As economist and American Enterprise Institute Senior Fellow Beth Akers points out, borrowing for college can be a smart investment when it leads to stable employment, higher earnings and long-term opportunity. In that context, student loans function much like any other form of investment—used strategically, they can yield significant returns. But unlike traditional investments, students often make borrowing decisions with limited information and uneven support. The outcomes depend not just on the student’s effort, but on the quality and value of the institution they attend, the relevance of their program, and the support systems in place to help them succeed.

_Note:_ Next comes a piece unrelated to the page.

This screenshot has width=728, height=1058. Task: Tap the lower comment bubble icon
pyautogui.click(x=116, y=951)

As concerns about student debt and college affordability remain front and center in public debate, it's important to move beyond broad claims that debt alone is the problem.

Scaling What Works

If we want to make college truly affordable at scale we need practical, proven interventions that prioritize transparency and outcomes:

  • Simplify the process: Maintaining a once-per-year FAFSA submission, paired with a more intuitive, user-friendly design, reduces complexity and helps more students successfully access aid.

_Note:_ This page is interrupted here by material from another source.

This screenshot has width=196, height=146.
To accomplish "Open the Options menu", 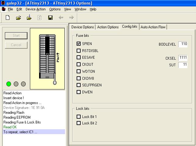I will [x=55, y=9].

  • Prevent fraud: Tools like ID.me help verify student identities and protect against financial aid fraud.

  • Promote informed decision-making: Public tools like the College Scorecard, which shares data on median debt and earnings by program, allow students to evaluate cost and potential return before enrolling.

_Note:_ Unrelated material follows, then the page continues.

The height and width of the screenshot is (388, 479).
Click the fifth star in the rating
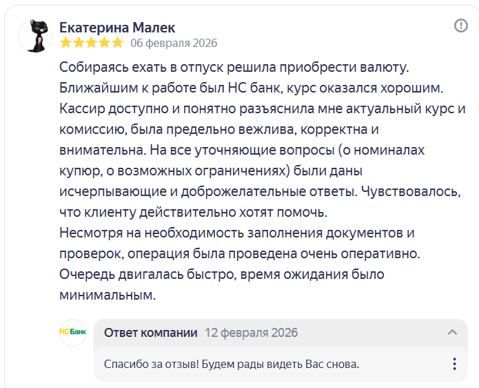coord(116,43)
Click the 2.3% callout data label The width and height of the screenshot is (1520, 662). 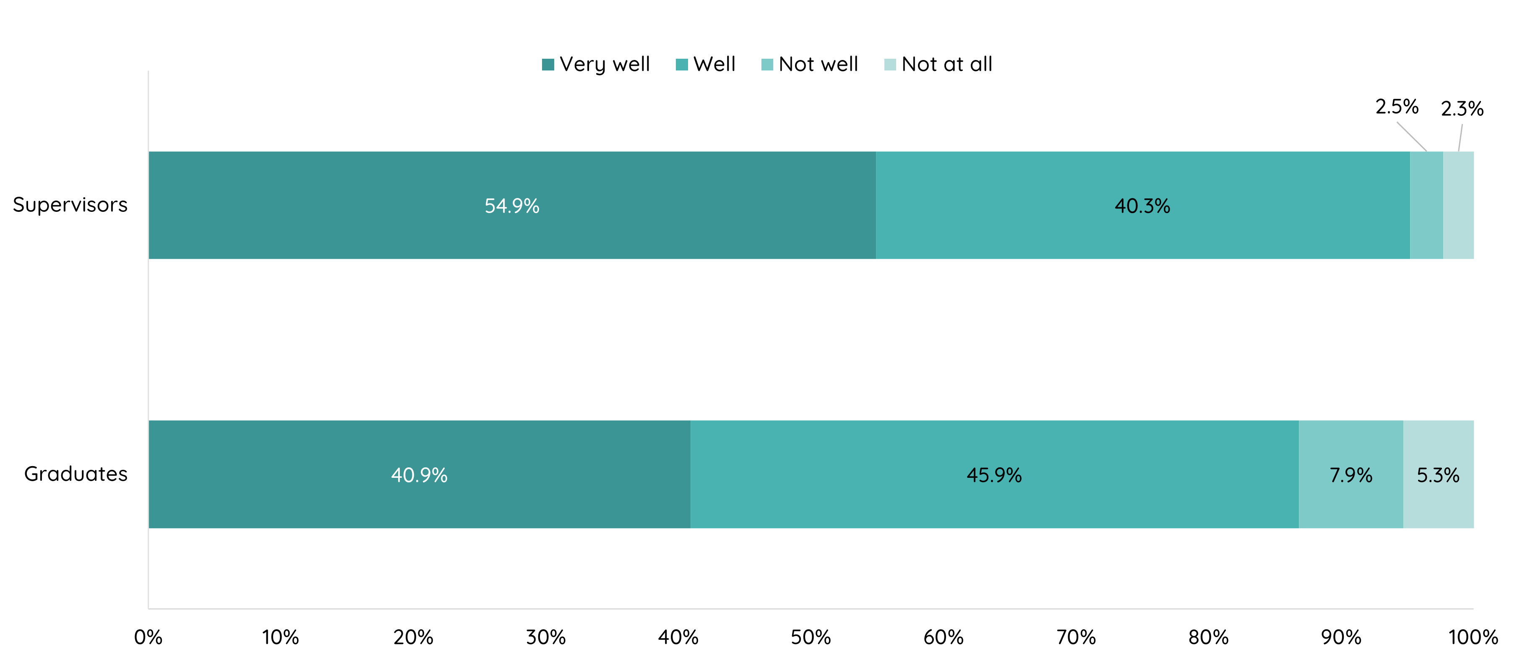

  • Improve financial literacy: Annual student loan acknowledgements through the National Student Loan Data System help students track how much they’ve borrowed and consider the implications of future borrowing.

When paired with models that prioritize strong student outcomes, these interventions provide a clear, scalable approach to making college more affordable—one that helps more students access higher education, earn a credential, and trust that their investment will pay off.

Affordability in higher education isn’t just a financial challenge, it’s a design challenge. When institutions take responsibility for delivering value, supporting completion and ensuring clear pathways to opportunity, students are empowered to invest in their future with confidence. The goal isn’t just access—it’s success, at a price students can afford.